Thursday, 02 June 2022 14:55

Is space-based internet the answer for rural NZ?

Written by  Mark Daniel
The Monk family from Fox Glacier is happy with their satellite based internet. The Monk family from Fox Glacier is happy with their satellite based internet.

It's clear the internet has become a fundamental service for New Zealanders, with a Ministry of Business, Innovation and Employment (MBIE) paper on connectivity finding a "clear upwards demand" for internet services in NZ - rising by around 40% each year.

However, the challenge for many rural addresses and lifestyle blocks centres around fast, reliable connectivity. Fibre is not an option, copper lines are becoming increasingly unusable, while wireless doesn't suit everyone as there may be no line of sight to the existing cell towers. Additionally, the local tower may already be at full capacity, so no more homes can be connected, or connection plans may be incredibly expensive, restrictive or slow.

It's estimated there are around 40,000 rural families who suffer from lack of access to fast, unlimited, affordable broadband, and might be able to find a solution via a satellite connection.

Gravity Internet provides services from one of the newest and most powerful satellites in the Asia Pacific region, called Kacific1.
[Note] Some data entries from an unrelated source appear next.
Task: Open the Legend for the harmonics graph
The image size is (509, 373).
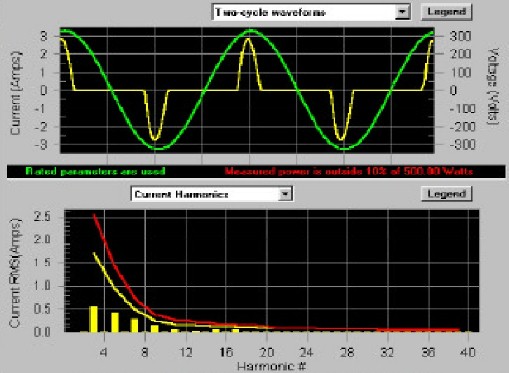Action: click(447, 194)
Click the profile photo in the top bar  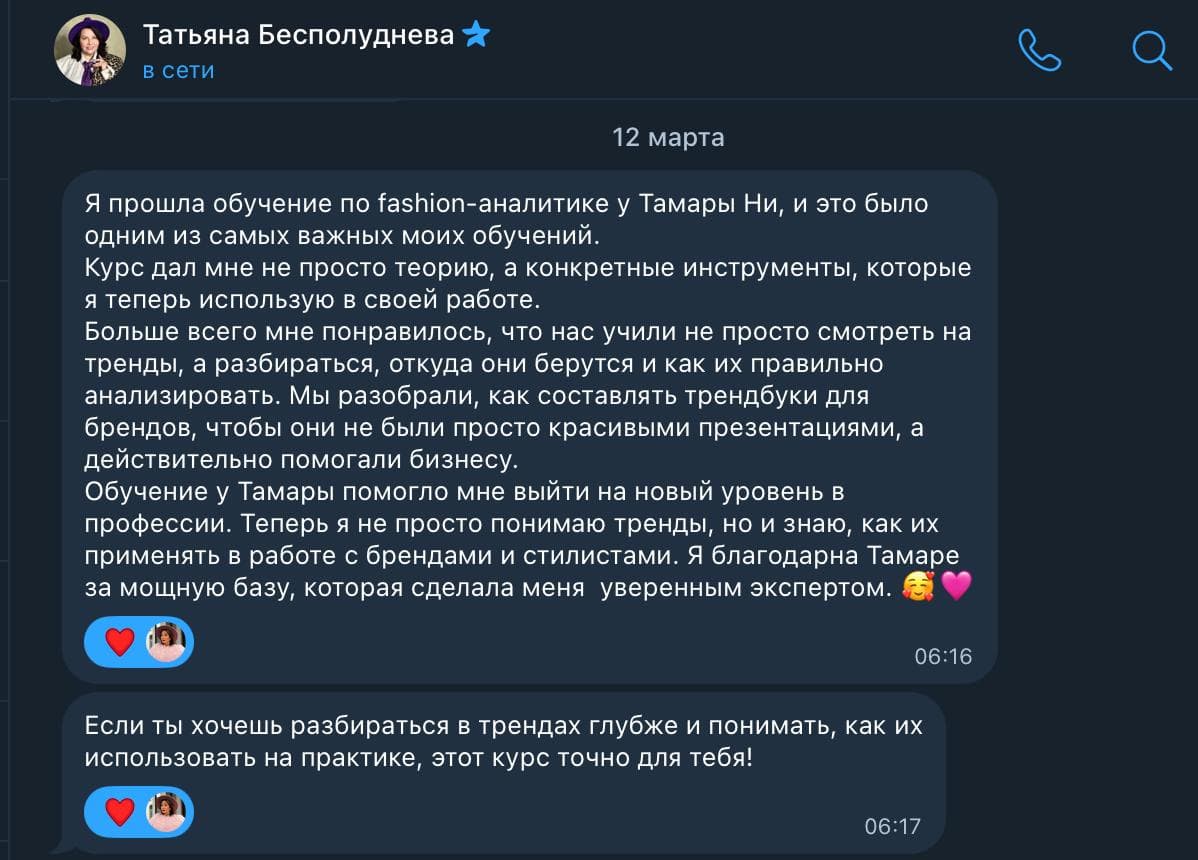(89, 48)
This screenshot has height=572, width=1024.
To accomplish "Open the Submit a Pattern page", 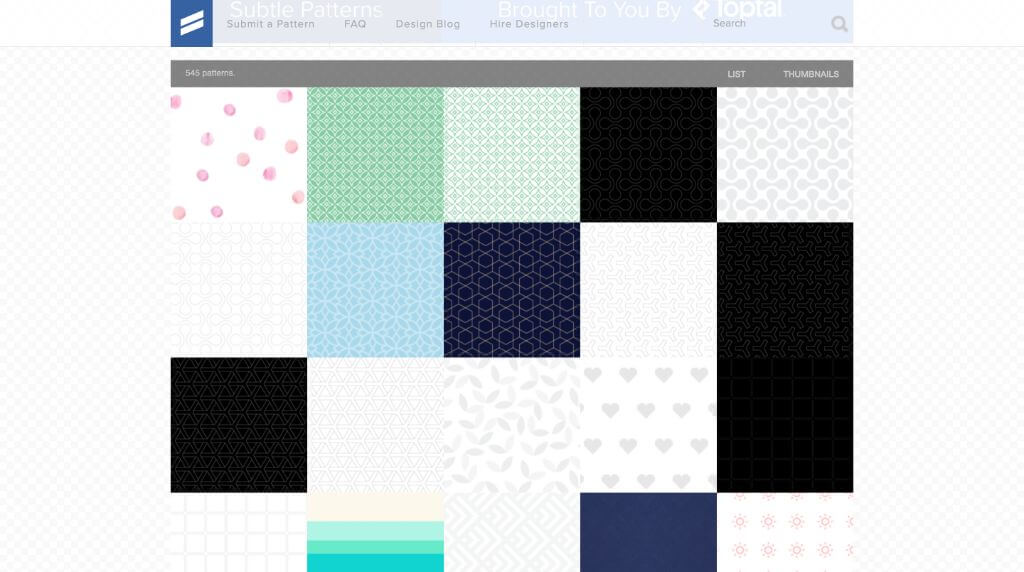I will (x=271, y=24).
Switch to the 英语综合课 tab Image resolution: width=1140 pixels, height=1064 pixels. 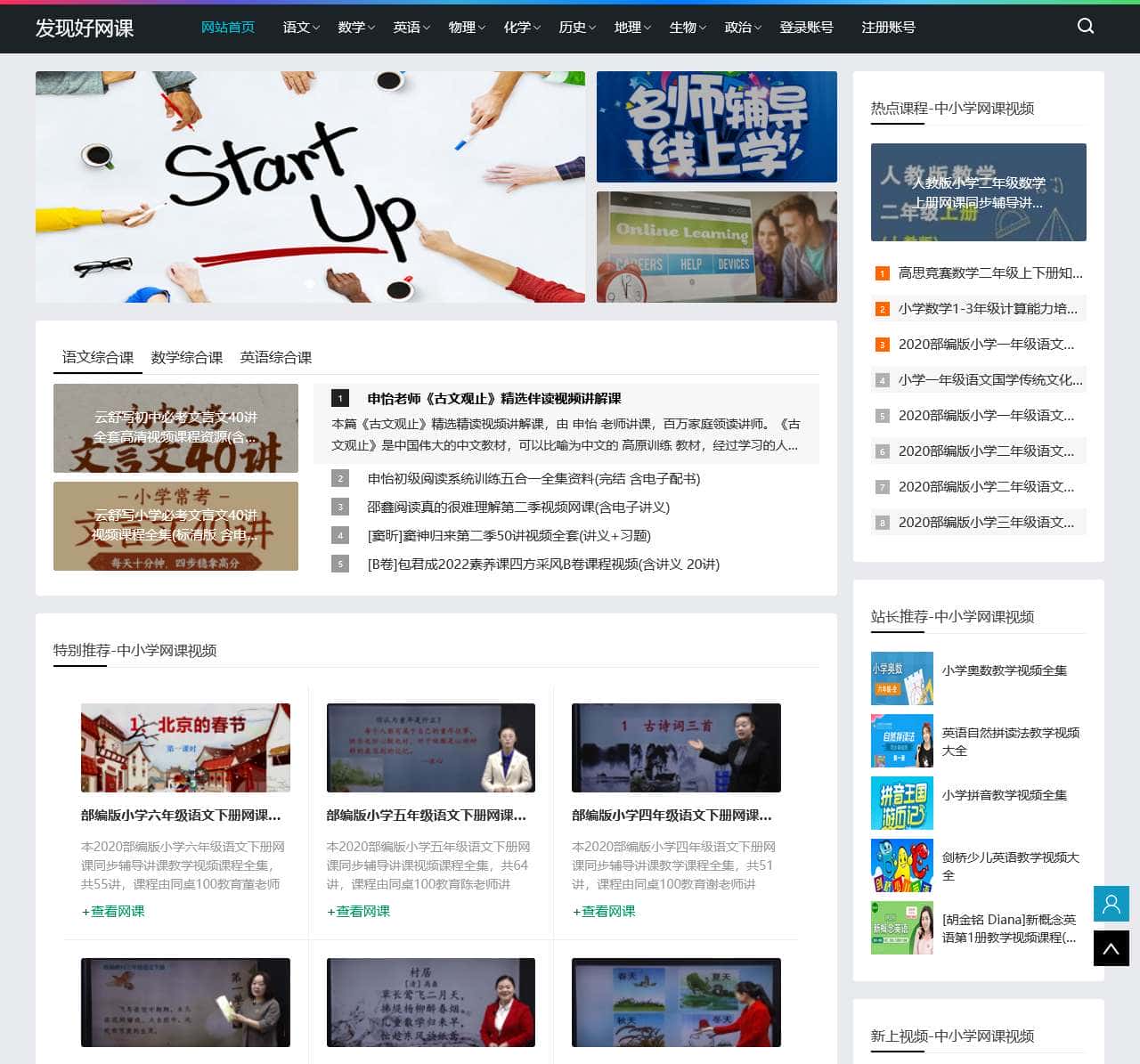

A high throughput kaband geostationary satellite built by Boeing, it sits about 39,000 kilometres above the region and serves 25 countries. Its spot beams have been designed for spectrum re-use, which means more efficiency, that in turn dramatically lowers the cost of data for users.
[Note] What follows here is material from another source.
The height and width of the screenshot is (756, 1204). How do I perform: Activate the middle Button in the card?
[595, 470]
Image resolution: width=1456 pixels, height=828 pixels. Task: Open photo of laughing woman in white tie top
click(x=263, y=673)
Gravity Internet can deliver download speeds of up to 30 Mbps, depending on your plan; as an example, Netflix recommends a download speed of 5 Mbps to stream HD videos. Ideal for those in remote areas, be they Queen Charlotte Sound, Cape Reinga or Great Barrier Island, satellite internet only needs a clear view of the sky.

Help From The Sky

Ben Monk owns and operates the South Westland Salmon farm and café near Fox Glacier.
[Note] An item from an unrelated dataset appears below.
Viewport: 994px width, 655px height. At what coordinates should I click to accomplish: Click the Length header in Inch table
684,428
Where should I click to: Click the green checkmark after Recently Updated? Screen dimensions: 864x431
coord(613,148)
Frustrated with patchy, slow internet that made things "just about impossible", the family made the switch from a wireless service to a satellite service in 2020.

"It's a real lifeline to have good satellite internet," says Ben.

As mobile phones don't reach into the valley, Gravity has set up connections at Ben's home, his business, his parents' home, and even at their whitebait hut, so everyone can keep in touch day-to-day.